● Okuma metni
- - -
Arkadaşım Zeynep Baykal’ın bana hatırlattığı üzere sette veya günde 18 saat
çalışıp eve dönerken kaza geçirip hayatını yitiren set çalışanları söz konusu.
2010’da ‘yerli dizi yersiz uzun’ sloganıyla İstanbul AKM önünde bir gösteri de
yapılmıştı bunu protesto etmek için, sektörün alt düzey çalışanları tarafından.
3) Bana kalırsa estetik
anlamda kalite düşüyor, yaratıcılık potansiyeli doğru biçimde kullanılamıyor. Bu
durumda Türk medyası, yaratıcılık isteyen, kaliteli, kalıcı işler yapmak, yapılan
işleri yurtdışına pazarlayarak daha büyük liglerde oynamak, daha büyük paralar
da kazanmak açısından belki de potansiyelini çarçur ediyor. Diyeceksiniz ki
fakat dizilerimiz yenilerde ihraç edilmeye başladı. Doğru, ama ben bir potansiyelden
bahsediyorum. Katılırsınız, katılmazsınız. Bence daha iyisi yapılabilir, sırf
sanat için değil, daha büyük paralar da kazanılabilir. Aynısı film sektörü için
de geçerli. 18 milyon dolar gibi yabana atılmayacak bir para harcadıktan sonra
çok mu zordu Fetih 1453 projesinden biraz
olsun yüzüne bakılır, izlenir bir film yaratmak? Sırf Ortadoğu ve Balkanlarda
değil de ABD’de, Fransa’da, Hindistan’da gösterime sokmak? Bence daha fazla
paradan önce daha fazla emek, özen, yaratıcılık ve vizyon gerekiyor böyle
başarılar için. Hadi diyelim Çin sineması sırf geniş Çin pazarı sayesinde ölçek
ekonomisi yapabiliyor. Fakat dil havzası bizimkinden dar olan Kore sinemasının bir
iki milyon dolarlık yapımlarla yakaladığı uluslararası popülariteyi, hatta İran
filmlerinin başarısını biz yakalayamıyorsak sebebini sırf parasal sıkıntılarda
değil de yeterince kıymetini bilmediğimiz bu vasıflarda arayalım.
- - -
● Veriler
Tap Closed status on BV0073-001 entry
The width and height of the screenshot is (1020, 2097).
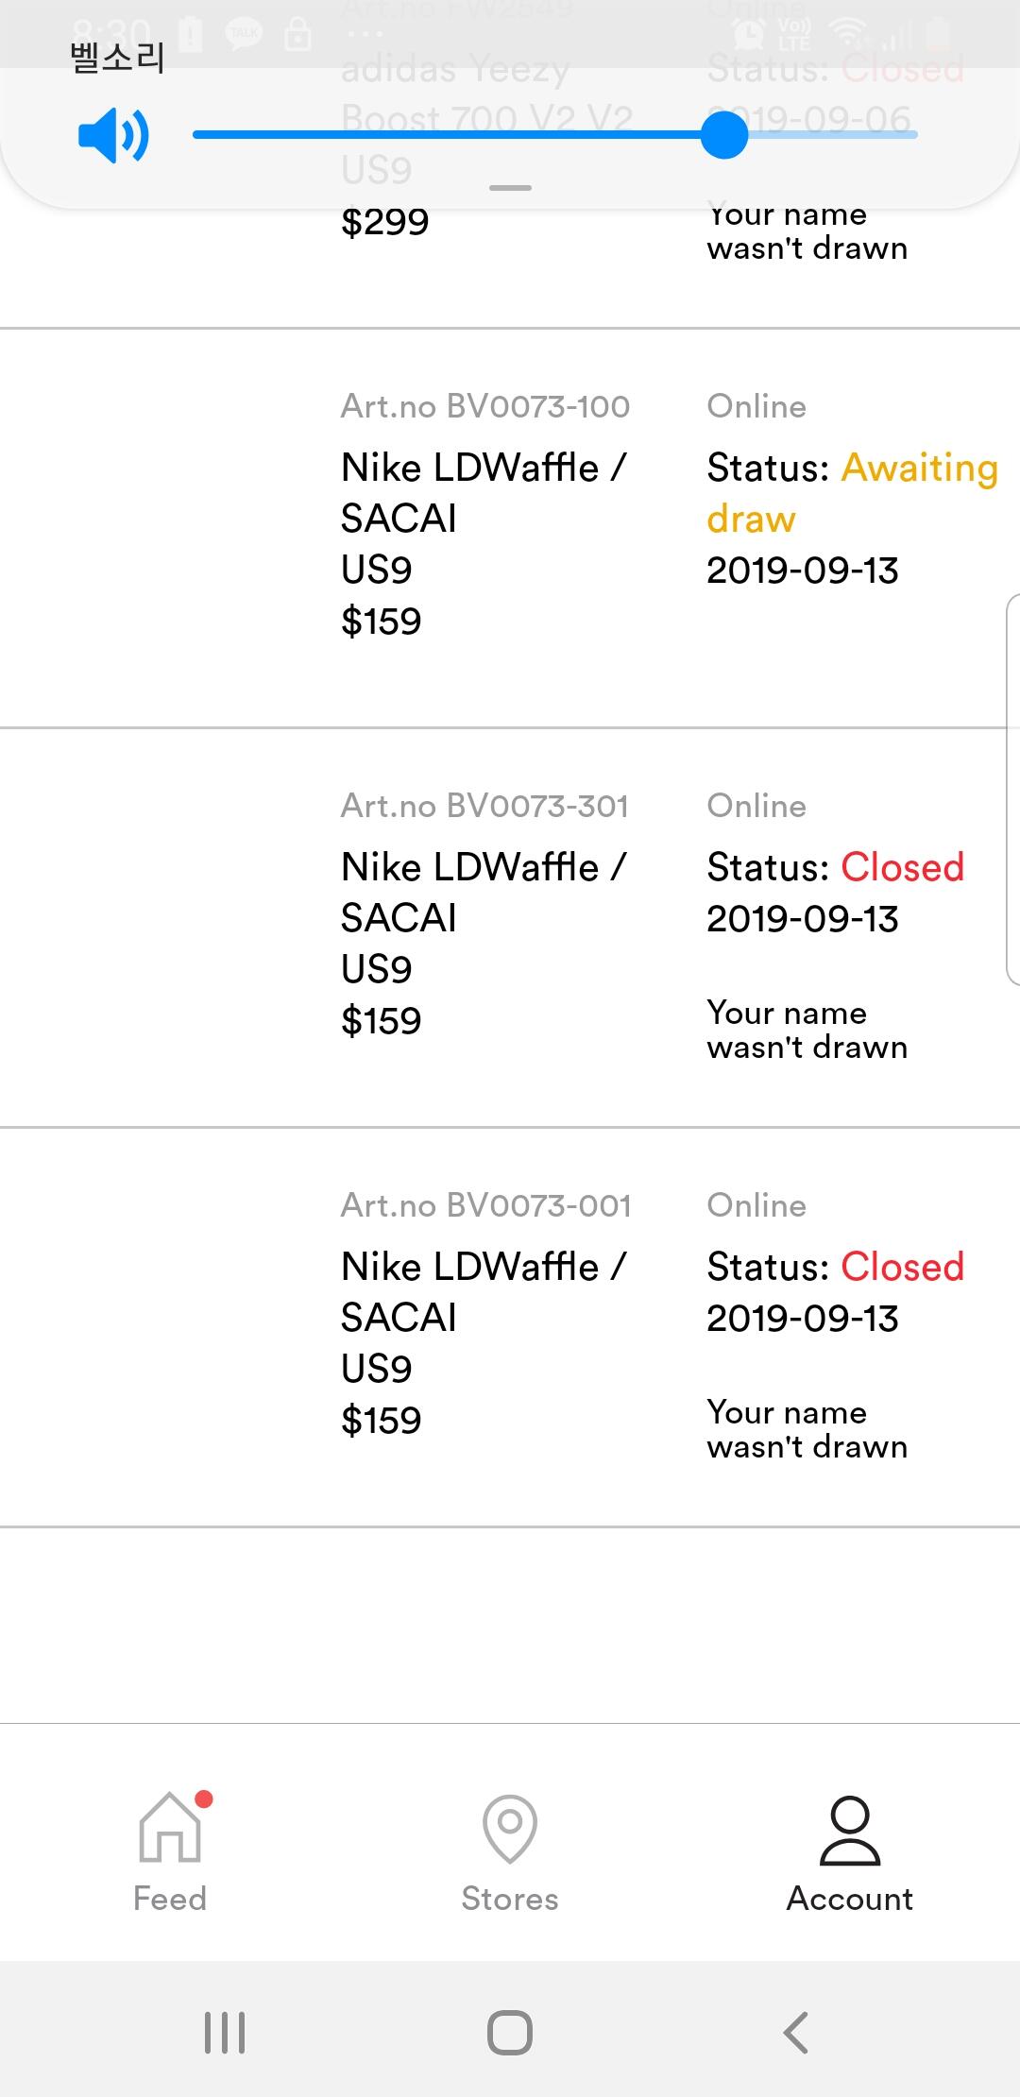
- - -
● Alıştırma görevleri
A - Okuma metninde "Arkadaşım Zeynep Baykal’ın" ifadesinden "düzey çalışanları tarafından." ifadesine kadar olan kısmı hiç değiştirmeden aktarın.
B - Aşağıdaki ifadelerin okuma metniyle uyuşup uyuşmadığını belirtin. Her biri için evet ya da hayır deyin ve karara esas olan sözleri metinden aynen alıntılayın.
(i) 2010'daki gösteri İstanbul'da AKM önünde yapıldı.
(ii) Kore sinemasının dil havzası bizimkinden daha geniştir.
(iii) Yazara göre bu tür başarılar için her şeyden önce daha fazla para gerekir.
C - Okuma metnine göre yazarın daha fazla paradan önce gerekli gördüğü şeylerin hepsini sıralayın.
Verilerin bu çalışmada hiçbir işlevi yoktur.

● Çözüm listesi
A -
Arkadaşım Zeynep Baykal’ın bana hatırlattığı üzere sette veya günde 18 saat
çalışıp eve dönerken kaza geçirip hayatını yitiren set çalışanları söz konusu.
2010’da ‘yerli dizi yersiz uzun’ sloganıyla İstanbul AKM önünde bir gösteri de
yapılmıştı bunu protesto etmek için, sektörün alt düzey çalışanları tarafından.

B -
(i) Evet: "2010’da ‘yerli dizi yersiz uzun’ sloganıyla İstanbul AKM önünde bir gösteri de yapılmıştı"
(ii) Hayır: "dil havzası bizimkinden dar olan Kore sinemasının"
(iii) Hayır: "Bence daha fazla paradan önce daha fazla emek, özen, yaratıcılık ve vizyon gerekiyor"

C - Emek, özen, yaratıcılık, vizyon.